• WORK ITEM
The answer must be an exact restatement of all the data.

Collected data
+ + +
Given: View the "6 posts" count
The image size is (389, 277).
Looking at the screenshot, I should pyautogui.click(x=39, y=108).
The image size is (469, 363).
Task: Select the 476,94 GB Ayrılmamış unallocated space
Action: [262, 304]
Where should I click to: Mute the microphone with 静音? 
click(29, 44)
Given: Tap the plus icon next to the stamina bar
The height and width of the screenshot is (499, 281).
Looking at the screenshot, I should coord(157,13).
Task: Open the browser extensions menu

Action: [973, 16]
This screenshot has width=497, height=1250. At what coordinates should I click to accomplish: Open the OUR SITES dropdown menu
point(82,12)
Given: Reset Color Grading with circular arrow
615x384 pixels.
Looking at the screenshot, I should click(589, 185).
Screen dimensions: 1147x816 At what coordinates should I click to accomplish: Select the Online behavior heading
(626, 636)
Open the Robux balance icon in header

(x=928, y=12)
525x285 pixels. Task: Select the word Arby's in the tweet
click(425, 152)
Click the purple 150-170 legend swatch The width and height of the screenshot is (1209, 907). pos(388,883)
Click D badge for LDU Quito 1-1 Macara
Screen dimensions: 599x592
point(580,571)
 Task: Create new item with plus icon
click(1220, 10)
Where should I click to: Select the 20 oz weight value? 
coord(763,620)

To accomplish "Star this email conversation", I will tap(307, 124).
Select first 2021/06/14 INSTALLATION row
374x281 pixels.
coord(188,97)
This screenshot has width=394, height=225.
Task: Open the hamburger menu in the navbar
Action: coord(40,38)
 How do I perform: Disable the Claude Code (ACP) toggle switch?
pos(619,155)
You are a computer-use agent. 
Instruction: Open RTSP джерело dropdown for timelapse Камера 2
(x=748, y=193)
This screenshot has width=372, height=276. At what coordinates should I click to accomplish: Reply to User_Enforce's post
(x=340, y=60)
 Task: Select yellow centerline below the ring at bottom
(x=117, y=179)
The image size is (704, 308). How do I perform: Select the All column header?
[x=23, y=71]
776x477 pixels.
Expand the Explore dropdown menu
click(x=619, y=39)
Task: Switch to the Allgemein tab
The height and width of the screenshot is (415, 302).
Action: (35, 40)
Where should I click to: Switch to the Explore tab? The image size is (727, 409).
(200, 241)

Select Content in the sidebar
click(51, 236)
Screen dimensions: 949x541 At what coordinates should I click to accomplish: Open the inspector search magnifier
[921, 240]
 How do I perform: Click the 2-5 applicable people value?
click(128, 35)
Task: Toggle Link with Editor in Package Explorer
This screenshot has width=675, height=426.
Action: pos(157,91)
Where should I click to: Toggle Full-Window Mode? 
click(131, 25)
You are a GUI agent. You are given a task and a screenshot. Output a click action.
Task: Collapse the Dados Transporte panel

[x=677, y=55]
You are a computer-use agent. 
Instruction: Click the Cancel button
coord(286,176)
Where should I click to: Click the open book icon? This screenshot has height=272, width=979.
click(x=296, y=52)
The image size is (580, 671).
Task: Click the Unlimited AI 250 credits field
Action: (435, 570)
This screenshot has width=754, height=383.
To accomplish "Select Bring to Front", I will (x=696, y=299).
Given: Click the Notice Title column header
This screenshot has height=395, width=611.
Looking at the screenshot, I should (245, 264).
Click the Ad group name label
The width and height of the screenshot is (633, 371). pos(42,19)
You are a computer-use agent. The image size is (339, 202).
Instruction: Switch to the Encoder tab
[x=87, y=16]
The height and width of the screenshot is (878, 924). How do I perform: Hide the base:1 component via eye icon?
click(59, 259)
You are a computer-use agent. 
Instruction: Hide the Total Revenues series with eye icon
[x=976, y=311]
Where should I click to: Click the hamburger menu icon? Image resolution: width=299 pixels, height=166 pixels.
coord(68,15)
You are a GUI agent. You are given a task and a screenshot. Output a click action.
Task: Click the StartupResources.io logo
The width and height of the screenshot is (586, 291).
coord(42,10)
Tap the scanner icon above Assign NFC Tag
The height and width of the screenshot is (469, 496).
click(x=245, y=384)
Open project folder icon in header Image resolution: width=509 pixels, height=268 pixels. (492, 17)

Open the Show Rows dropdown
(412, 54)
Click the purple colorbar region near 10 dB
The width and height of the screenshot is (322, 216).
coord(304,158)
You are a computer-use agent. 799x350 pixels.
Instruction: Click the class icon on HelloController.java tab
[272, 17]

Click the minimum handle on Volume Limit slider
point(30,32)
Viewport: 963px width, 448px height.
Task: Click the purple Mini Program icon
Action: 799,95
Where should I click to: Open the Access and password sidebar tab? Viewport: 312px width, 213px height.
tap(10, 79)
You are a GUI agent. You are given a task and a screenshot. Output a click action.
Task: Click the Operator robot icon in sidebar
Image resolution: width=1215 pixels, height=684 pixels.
+ + +
• RESPONSE
Given: View the "6 posts" count
The image size is (389, 277).
Looking at the screenshot, I should pyautogui.click(x=39, y=108).
The image size is (469, 363).
Task: Select the 476,94 GB Ayrılmamış unallocated space
Action: [262, 304]
Where should I click to: Mute the microphone with 静音? 
click(29, 44)
Given: Tap the plus icon next to the stamina bar
The height and width of the screenshot is (499, 281).
Looking at the screenshot, I should coord(157,13).
Task: Open the browser extensions menu

Action: [973, 16]
This screenshot has width=497, height=1250. At what coordinates should I click to accomplish: Open the OUR SITES dropdown menu
point(82,12)
Given: Reset Color Grading with circular arrow
615x384 pixels.
Looking at the screenshot, I should click(589, 185).
Screen dimensions: 1147x816 At what coordinates should I click to accomplish: Select the Online behavior heading
(626, 636)
Open the Robux balance icon in header

(x=928, y=12)
525x285 pixels. Task: Select the word Arby's in the tweet
click(425, 152)
Click the purple 150-170 legend swatch The width and height of the screenshot is (1209, 907). pos(388,883)
Click D badge for LDU Quito 1-1 Macara
Screen dimensions: 599x592
point(580,571)
 Task: Create new item with plus icon
click(1220, 10)
Where should I click to: Select the 20 oz weight value? 
coord(763,620)

To accomplish "Star this email conversation", I will tap(307, 124).
Select first 2021/06/14 INSTALLATION row
374x281 pixels.
coord(188,97)
This screenshot has width=394, height=225.
Task: Open the hamburger menu in the navbar
Action: coord(40,38)
 How do I perform: Disable the Claude Code (ACP) toggle switch?
pos(619,155)
You are a computer-use agent. 
Instruction: Open RTSP джерело dropdown for timelapse Камера 2
(x=748, y=193)
This screenshot has width=372, height=276. At what coordinates should I click to accomplish: Reply to User_Enforce's post
(x=340, y=60)
 Task: Select yellow centerline below the ring at bottom
(x=117, y=179)
The image size is (704, 308). How do I perform: Select the All column header?
[x=23, y=71]
776x477 pixels.
Expand the Explore dropdown menu
click(x=619, y=39)
Task: Switch to the Allgemein tab
The height and width of the screenshot is (415, 302).
Action: (35, 40)
Where should I click to: Switch to the Explore tab? The image size is (727, 409).
(200, 241)

Select Content in the sidebar
click(51, 236)
Screen dimensions: 949x541 At what coordinates should I click to accomplish: Open the inspector search magnifier
[921, 240]
 How do I perform: Click the 2-5 applicable people value?
click(128, 35)
Task: Toggle Link with Editor in Package Explorer
This screenshot has width=675, height=426.
Action: pos(157,91)
Where should I click to: Toggle Full-Window Mode? 
click(131, 25)
You are a GUI agent. You are given a task and a screenshot. Output a click action.
Task: Collapse the Dados Transporte panel

[x=677, y=55]
You are a computer-use agent. 
Instruction: Click the Cancel button
coord(286,176)
Where should I click to: Click the open book icon? This screenshot has height=272, width=979.
click(x=296, y=52)
The image size is (580, 671).
Task: Click the Unlimited AI 250 credits field
Action: (435, 570)
This screenshot has width=754, height=383.
To accomplish "Select Bring to Front", I will (x=696, y=299).
Given: Click the Notice Title column header
This screenshot has height=395, width=611.
Looking at the screenshot, I should (245, 264).
Click the Ad group name label
The width and height of the screenshot is (633, 371). pos(42,19)
You are a computer-use agent. The image size is (339, 202).
Instruction: Switch to the Encoder tab
[x=87, y=16]
The height and width of the screenshot is (878, 924). How do I perform: Hide the base:1 component via eye icon?
click(59, 259)
You are a computer-use agent. 
Instruction: Hide the Total Revenues series with eye icon
[x=976, y=311]
Where should I click to: Click the hamburger menu icon? Image resolution: width=299 pixels, height=166 pixels.
coord(68,15)
You are a GUI agent. You are given a task and a screenshot. Output a click action.
Task: Click the StartupResources.io logo
The width and height of the screenshot is (586, 291).
coord(42,10)
Tap the scanner icon above Assign NFC Tag
The height and width of the screenshot is (469, 496).
click(x=245, y=384)
Open project folder icon in header Image resolution: width=509 pixels, height=268 pixels. (492, 17)

Open the Show Rows dropdown
(412, 54)
Click the purple colorbar region near 10 dB
The width and height of the screenshot is (322, 216).
coord(304,158)
You are a computer-use agent. 799x350 pixels.
Instruction: Click the class icon on HelloController.java tab
[272, 17]

Click the minimum handle on Volume Limit slider
point(30,32)
Viewport: 963px width, 448px height.
Task: Click the purple Mini Program icon
Action: 799,95
Where should I click to: Open the Access and password sidebar tab? Viewport: 312px width, 213px height.
tap(10, 79)
You are a GUI agent. You are given a task and a screenshot. Output a click action.
Task: Click the Operator robot icon in sidebar
Image resolution: width=1215 pixels, height=684 pixels.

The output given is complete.